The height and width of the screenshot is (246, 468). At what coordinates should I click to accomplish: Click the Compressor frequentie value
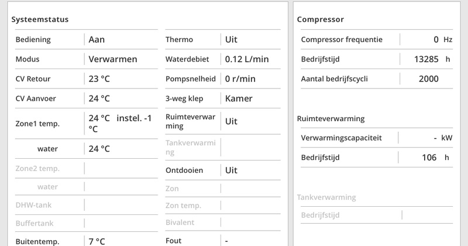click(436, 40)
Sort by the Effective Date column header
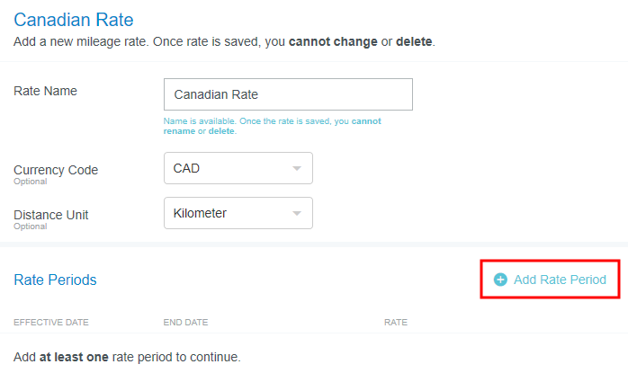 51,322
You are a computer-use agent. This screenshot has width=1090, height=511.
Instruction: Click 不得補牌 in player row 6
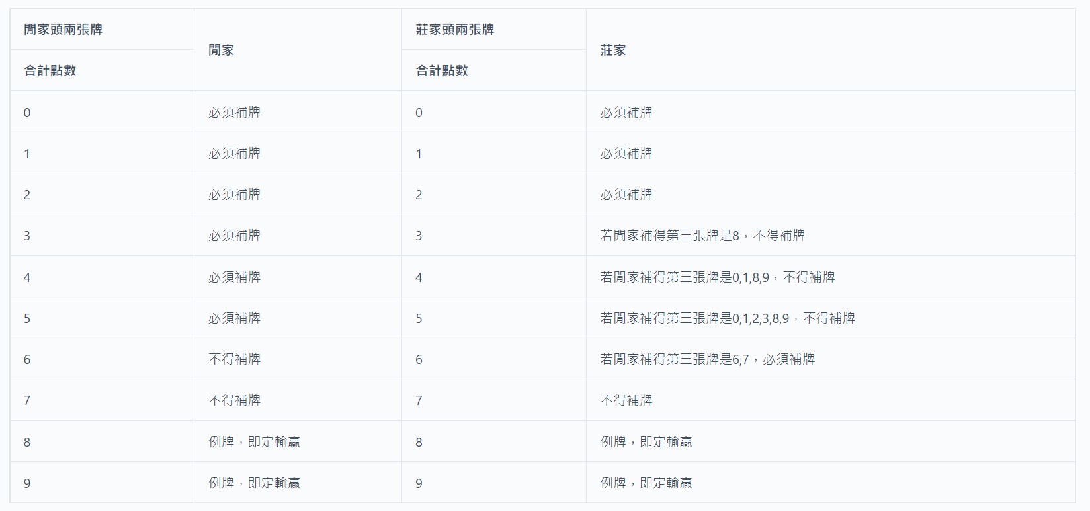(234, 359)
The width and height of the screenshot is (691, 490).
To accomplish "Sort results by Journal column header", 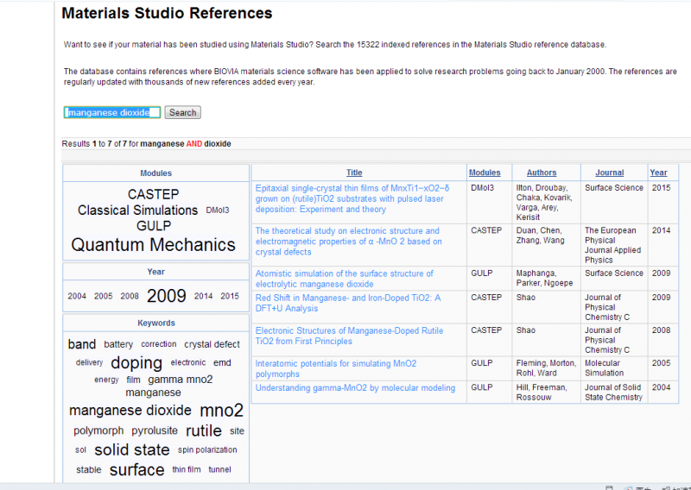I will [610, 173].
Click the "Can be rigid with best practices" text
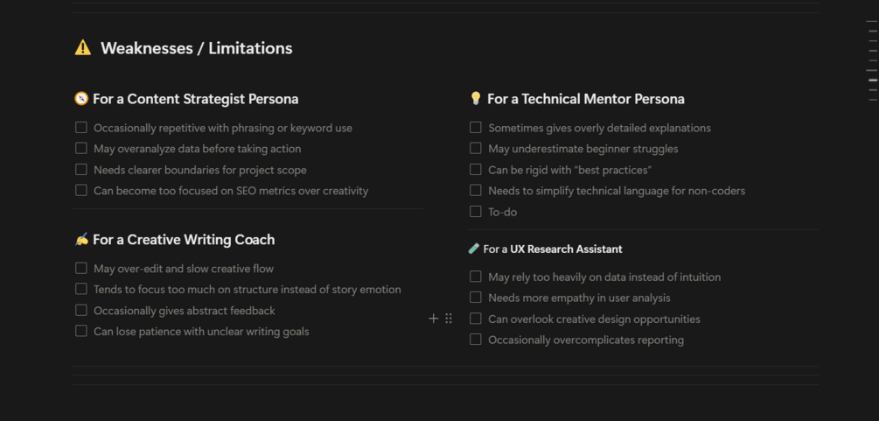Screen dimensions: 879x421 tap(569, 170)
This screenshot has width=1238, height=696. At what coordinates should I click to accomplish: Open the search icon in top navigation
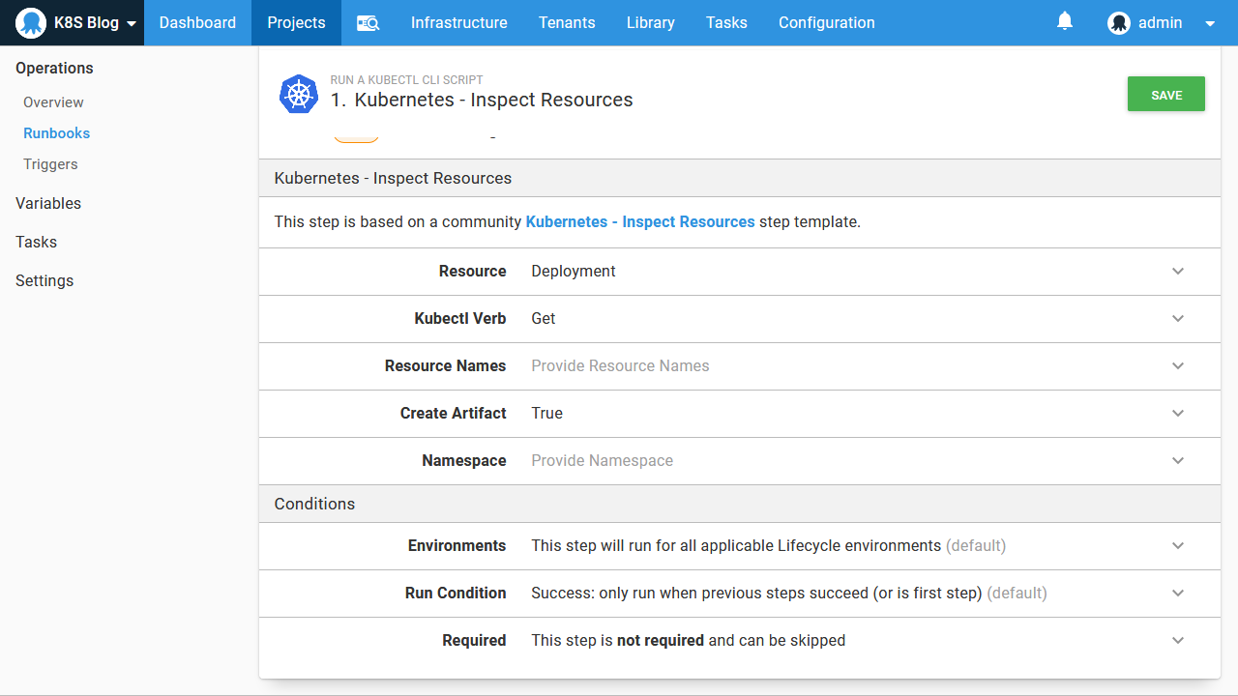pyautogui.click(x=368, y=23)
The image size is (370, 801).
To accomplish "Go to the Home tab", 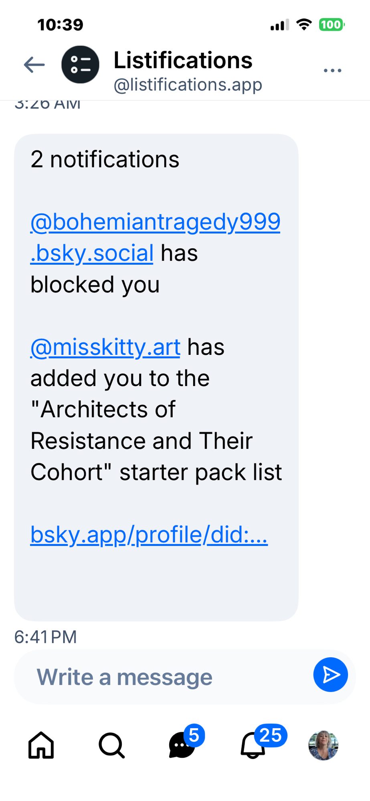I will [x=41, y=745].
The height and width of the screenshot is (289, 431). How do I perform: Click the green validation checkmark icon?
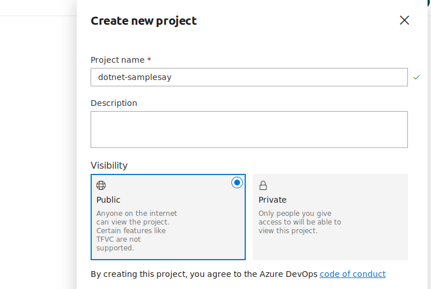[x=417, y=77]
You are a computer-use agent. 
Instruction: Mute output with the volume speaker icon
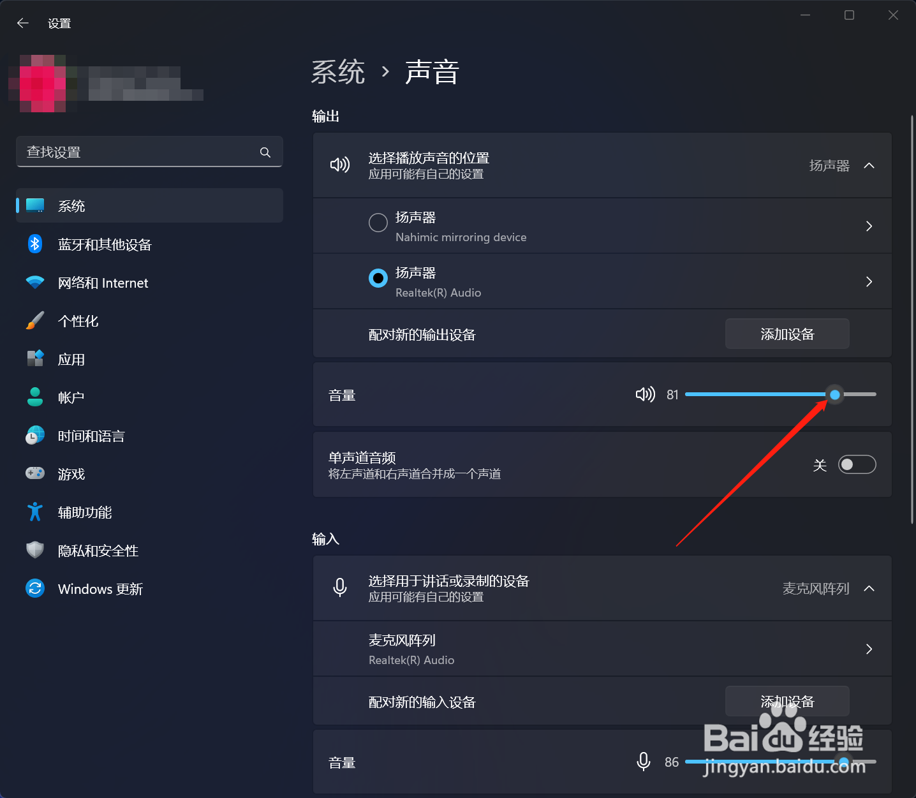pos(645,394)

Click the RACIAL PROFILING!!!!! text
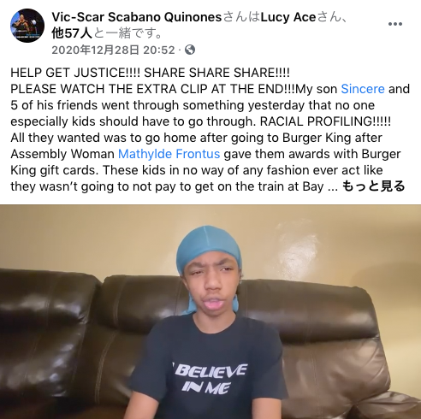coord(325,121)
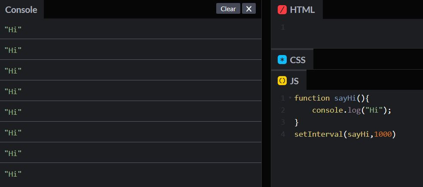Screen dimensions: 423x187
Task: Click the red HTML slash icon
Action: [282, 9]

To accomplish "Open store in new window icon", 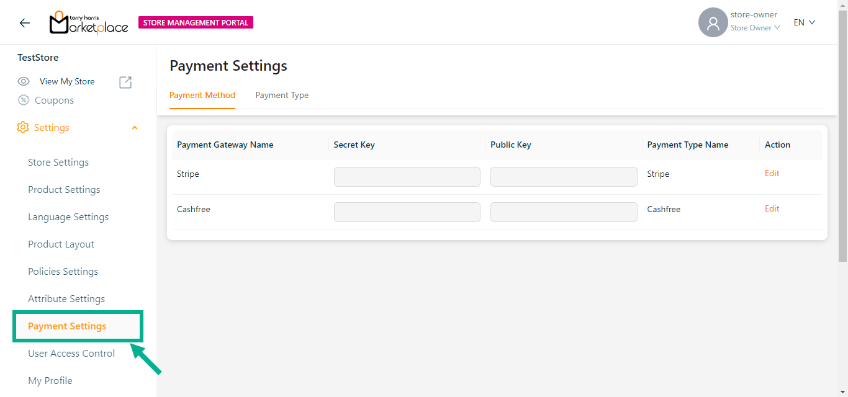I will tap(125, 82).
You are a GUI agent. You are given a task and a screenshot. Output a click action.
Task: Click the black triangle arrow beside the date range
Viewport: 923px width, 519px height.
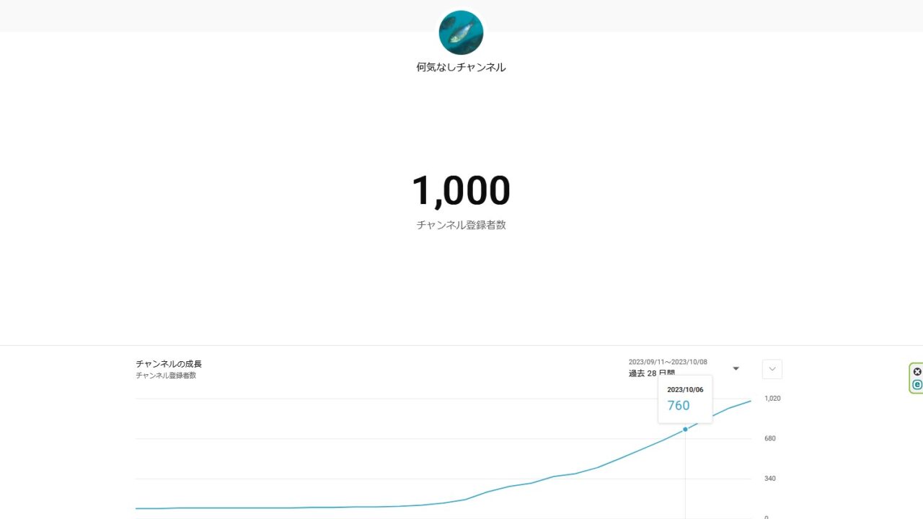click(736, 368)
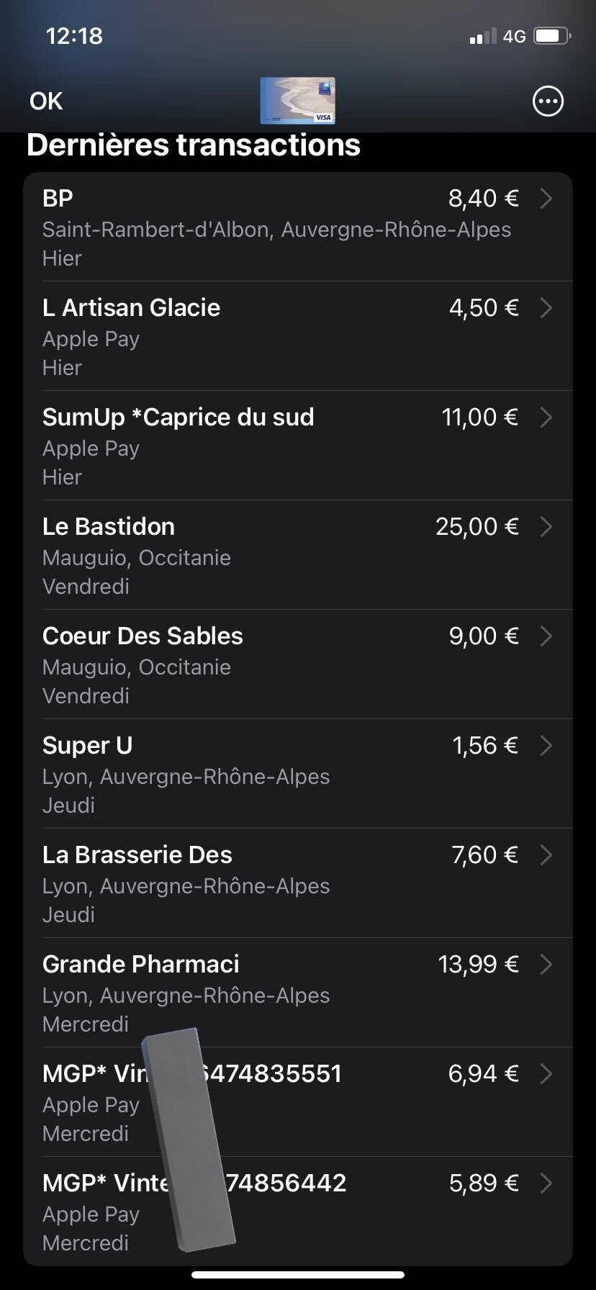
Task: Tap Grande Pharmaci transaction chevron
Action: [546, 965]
•••
**Brief**
Give again, exactly as written, the lines from the one with "Task: Click the black" through the last line of the entries above, but skip the pictures.

**Answer space**
Task: Click the black triangle arrow beside the date range
Viewport: 923px width, 519px height.
click(736, 368)
Task: Tap Grande Pharmaci transaction chevron
Action: [546, 965]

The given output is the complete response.